* What you will do *
Format every line of this listing as an entry in a JSON list of strings, one string per line, and omit blank lines.

* Data supplied *
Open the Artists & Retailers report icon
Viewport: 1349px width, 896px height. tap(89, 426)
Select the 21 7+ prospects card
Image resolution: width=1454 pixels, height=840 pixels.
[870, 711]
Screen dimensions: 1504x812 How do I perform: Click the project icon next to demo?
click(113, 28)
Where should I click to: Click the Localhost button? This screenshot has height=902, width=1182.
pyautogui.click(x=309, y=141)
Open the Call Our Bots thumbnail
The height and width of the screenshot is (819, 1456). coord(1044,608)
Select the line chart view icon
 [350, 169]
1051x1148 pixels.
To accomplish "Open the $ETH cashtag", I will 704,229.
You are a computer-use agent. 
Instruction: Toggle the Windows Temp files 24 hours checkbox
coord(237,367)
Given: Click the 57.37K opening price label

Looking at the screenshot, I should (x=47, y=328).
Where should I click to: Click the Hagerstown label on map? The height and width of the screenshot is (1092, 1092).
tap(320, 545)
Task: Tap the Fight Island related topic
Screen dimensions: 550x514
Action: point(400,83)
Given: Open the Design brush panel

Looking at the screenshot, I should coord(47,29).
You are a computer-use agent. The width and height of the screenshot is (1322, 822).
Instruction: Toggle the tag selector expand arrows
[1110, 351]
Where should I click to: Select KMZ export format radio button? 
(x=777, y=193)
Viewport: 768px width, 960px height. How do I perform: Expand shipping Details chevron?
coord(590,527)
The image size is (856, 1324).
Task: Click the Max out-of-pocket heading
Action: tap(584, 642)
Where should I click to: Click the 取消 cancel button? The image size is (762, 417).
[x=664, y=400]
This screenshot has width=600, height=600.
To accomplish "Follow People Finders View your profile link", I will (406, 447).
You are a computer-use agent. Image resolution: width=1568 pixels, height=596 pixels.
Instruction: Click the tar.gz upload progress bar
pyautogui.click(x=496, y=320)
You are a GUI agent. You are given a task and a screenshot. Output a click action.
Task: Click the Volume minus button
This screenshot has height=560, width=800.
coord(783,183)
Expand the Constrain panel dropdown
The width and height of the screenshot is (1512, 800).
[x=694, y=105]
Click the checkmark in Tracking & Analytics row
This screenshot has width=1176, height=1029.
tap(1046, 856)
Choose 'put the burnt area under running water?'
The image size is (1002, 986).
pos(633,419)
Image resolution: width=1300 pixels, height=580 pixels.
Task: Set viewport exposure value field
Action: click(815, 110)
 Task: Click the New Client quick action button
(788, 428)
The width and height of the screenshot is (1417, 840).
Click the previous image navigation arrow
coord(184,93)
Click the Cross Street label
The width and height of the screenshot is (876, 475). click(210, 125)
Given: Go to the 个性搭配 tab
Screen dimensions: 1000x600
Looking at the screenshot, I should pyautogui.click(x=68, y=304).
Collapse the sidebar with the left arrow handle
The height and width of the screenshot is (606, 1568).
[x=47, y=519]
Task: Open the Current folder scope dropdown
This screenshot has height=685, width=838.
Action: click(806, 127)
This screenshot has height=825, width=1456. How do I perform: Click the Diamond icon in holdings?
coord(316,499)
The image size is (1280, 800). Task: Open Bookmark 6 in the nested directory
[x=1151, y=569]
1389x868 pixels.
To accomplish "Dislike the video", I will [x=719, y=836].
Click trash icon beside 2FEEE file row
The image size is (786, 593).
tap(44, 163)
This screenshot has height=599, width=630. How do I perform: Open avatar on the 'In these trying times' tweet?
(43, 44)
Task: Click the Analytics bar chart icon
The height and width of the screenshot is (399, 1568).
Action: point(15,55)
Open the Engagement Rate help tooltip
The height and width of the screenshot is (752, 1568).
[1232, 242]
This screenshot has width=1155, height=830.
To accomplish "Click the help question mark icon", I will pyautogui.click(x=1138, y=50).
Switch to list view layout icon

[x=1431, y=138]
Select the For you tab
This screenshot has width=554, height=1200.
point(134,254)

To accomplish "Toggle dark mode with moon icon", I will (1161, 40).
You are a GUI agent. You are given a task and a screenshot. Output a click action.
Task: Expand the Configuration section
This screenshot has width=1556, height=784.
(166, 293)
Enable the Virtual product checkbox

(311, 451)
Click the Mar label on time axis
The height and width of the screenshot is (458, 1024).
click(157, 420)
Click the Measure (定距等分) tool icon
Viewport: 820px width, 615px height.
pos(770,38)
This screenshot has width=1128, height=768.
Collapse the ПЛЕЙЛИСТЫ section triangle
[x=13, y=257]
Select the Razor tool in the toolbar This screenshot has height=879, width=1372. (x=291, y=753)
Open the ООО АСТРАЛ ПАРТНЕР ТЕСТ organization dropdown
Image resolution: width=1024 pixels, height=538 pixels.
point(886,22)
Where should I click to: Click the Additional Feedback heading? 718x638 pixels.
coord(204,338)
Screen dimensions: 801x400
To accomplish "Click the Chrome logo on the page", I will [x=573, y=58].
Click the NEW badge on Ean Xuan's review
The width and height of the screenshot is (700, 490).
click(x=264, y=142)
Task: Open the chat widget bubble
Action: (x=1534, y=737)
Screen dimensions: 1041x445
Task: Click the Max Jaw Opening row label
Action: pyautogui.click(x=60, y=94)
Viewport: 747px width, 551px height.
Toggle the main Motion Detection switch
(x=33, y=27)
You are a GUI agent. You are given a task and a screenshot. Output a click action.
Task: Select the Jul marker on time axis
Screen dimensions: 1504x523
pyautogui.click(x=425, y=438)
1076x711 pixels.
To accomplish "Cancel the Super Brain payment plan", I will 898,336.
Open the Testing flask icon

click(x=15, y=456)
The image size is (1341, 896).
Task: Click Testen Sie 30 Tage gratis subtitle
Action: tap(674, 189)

* Reply to the exercise *
[
  "Open the Artists & Retailers report icon",
  "Viewport: 1349px width, 896px height. tap(89, 426)",
  "Select the 21 7+ prospects card",
  "Image resolution: width=1454 pixels, height=840 pixels.",
  "[870, 711]",
  "Screen dimensions: 1504x812 How do I perform: Click the project icon next to demo?",
  "click(113, 28)",
  "Where should I click to: Click the Localhost button? This screenshot has height=902, width=1182.",
  "pyautogui.click(x=309, y=141)",
  "Open the Call Our Bots thumbnail",
  "The height and width of the screenshot is (819, 1456). coord(1044,608)",
  "Select the line chart view icon",
  " [350, 169]",
  "1051x1148 pixels.",
  "To accomplish \"Open the $ETH cashtag\", I will 704,229.",
  "You are a computer-use agent. ",
  "Instruction: Toggle the Windows Temp files 24 hours checkbox",
  "coord(237,367)",
  "Given: Click the 57.37K opening price label",
  "Looking at the screenshot, I should (x=47, y=328).",
  "Where should I click to: Click the Hagerstown label on map? The height and width of the screenshot is (1092, 1092).",
  "tap(320, 545)",
  "Task: Tap the Fight Island related topic",
  "Screen dimensions: 550x514",
  "Action: point(400,83)",
  "Given: Open the Design brush panel",
  "Looking at the screenshot, I should coord(47,29).",
  "You are a computer-use agent. The width and height of the screenshot is (1322, 822).",
  "Instruction: Toggle the tag selector expand arrows",
  "[1110, 351]",
  "Where should I click to: Select KMZ export format radio button? ",
  "(x=777, y=193)",
  "Viewport: 768px width, 960px height. How do I perform: Expand shipping Details chevron?",
  "coord(590,527)",
  "The image size is (856, 1324).",
  "Task: Click the Max out-of-pocket heading",
  "Action: tap(584, 642)",
  "Where should I click to: Click the 取消 cancel button? The image size is (762, 417).",
  "[x=664, y=400]",
  "This screenshot has width=600, height=600.",
  "To accomplish \"Follow People Finders View your profile link\", I will (406, 447).",
  "You are a computer-use agent. Image resolution: width=1568 pixels, height=596 pixels.",
  "Instruction: Click the tar.gz upload progress bar",
  "pyautogui.click(x=496, y=320)",
  "You are a GUI agent. You are given a task and a screenshot. Output a click action.",
  "Task: Click the Volume minus button",
  "This screenshot has height=560, width=800.",
  "coord(783,183)",
  "Expand the Constrain panel dropdown",
  "The width and height of the screenshot is (1512, 800).",
  "[x=694, y=105]",
  "Click the checkmark in Tracking & Analytics row",
  "This screenshot has width=1176, height=1029.",
  "tap(1046, 856)",
  "Choose 'put the burnt area under running water?'",
  "The image size is (1002, 986).",
  "pos(633,419)",
  "Image resolution: width=1300 pixels, height=580 pixels.",
  "Task: Set viewport exposure value field",
  "Action: click(815, 110)",
  " Task: Click the New Client quick action button",
  "(788, 428)",
  "The width and height of the screenshot is (1417, 840).",
  "Click the previous image navigation arrow",
  "coord(184,93)",
  "Click the Cross Street label",
  "The width and height of the screenshot is (876, 475). click(210, 125)",
  "Given: Go to the 个性搭配 tab",
  "Screen dimensions: 1000x600",
  "Looking at the screenshot, I should pyautogui.click(x=68, y=304).",
  "Collapse the sidebar with the left arrow handle",
  "The height and width of the screenshot is (606, 1568).",
  "[x=47, y=519]",
  "Task: Open the Current folder scope dropdown",
  "This screenshot has height=685, width=838.",
  "Action: click(806, 127)",
  "This screenshot has height=825, width=1456. How do I perform: Click the Diamond icon in holdings?",
  "coord(316,499)",
  "The image size is (1280, 800). Task: Open Bookmark 6 in the nested directory",
  "[x=1151, y=569]",
  "1389x868 pixels.",
  "To accomplish \"Dislike the video\", I will [x=719, y=836].",
  "Click trash icon beside 2FEEE file row",
  "The image size is (786, 593).",
  "tap(44, 163)",
  "This screenshot has height=599, width=630. How do I perform: Open avatar on the 'In these trying times' tweet?",
  "(43, 44)",
  "Task: Click the Analytics bar chart icon",
  "The height and width of the screenshot is (399, 1568).",
  "Action: point(15,55)",
  "Open the Engagement Rate help tooltip",
  "The height and width of the screenshot is (752, 1568).",
  "[1232, 242]",
  "This screenshot has width=1155, height=830.",
  "To accomplish \"Click the help question mark icon\", I will pyautogui.click(x=1138, y=50).",
  "Switch to list view layout icon",
  "[x=1431, y=138]",
  "Select the For you tab",
  "This screenshot has width=554, height=1200.",
  "point(134,254)",
  "To accomplish \"Toggle dark mode with moon icon\", I will (1161, 40).",
  "You are a GUI agent. You are given a task and a screenshot. Output a click action.",
  "Task: Expand the Configuration section",
  "This screenshot has width=1556, height=784.",
  "(166, 293)",
  "Enable the Virtual product checkbox",
  "(311, 451)",
  "Click the Mar label on time axis",
  "The height and width of the screenshot is (458, 1024).",
  "click(157, 420)",
  "Click the Measure (定距等分) tool icon",
  "Viewport: 820px width, 615px height.",
  "pos(770,38)",
  "This screenshot has width=1128, height=768.",
  "Collapse the ПЛЕЙЛИСТЫ section triangle",
  "[x=13, y=257]",
  "Select the Razor tool in the toolbar This screenshot has height=879, width=1372. (x=291, y=753)",
  "Open the ООО АСТРАЛ ПАРТНЕР ТЕСТ organization dropdown",
  "Image resolution: width=1024 pixels, height=538 pixels.",
  "point(886,22)",
  "Where should I click to: Click the Additional Feedback heading? 718x638 pixels.",
  "coord(204,338)",
  "Screen dimensions: 801x400",
  "To accomplish \"Click the Chrome logo on the page\", I will [x=573, y=58].",
  "Click the NEW badge on Ean Xuan's review",
  "The width and height of the screenshot is (700, 490).",
  "click(x=264, y=142)",
  "Task: Open the chat widget bubble",
  "Action: (x=1534, y=737)",
  "Screen dimensions: 1041x445",
  "Task: Click the Max Jaw Opening row label",
  "Action: pyautogui.click(x=60, y=94)",
  "Viewport: 747px width, 551px height.",
  "Toggle the main Motion Detection switch",
  "(x=33, y=27)",
  "You are a GUI agent. You are given a task and a screenshot. Output a click action.",
  "Task: Select the Jul marker on time axis",
  "Screen dimensions: 1504x523",
  "pyautogui.click(x=425, y=438)",
  "1076x711 pixels.",
  "To accomplish \"Cancel the Super Brain payment plan\", I will 898,336.",
  "Open the Testing flask icon",
  "click(x=15, y=456)",
  "The image size is (1341, 896).",
  "Task: Click Testen Sie 30 Tage gratis subtitle",
  "Action: tap(674, 189)"
]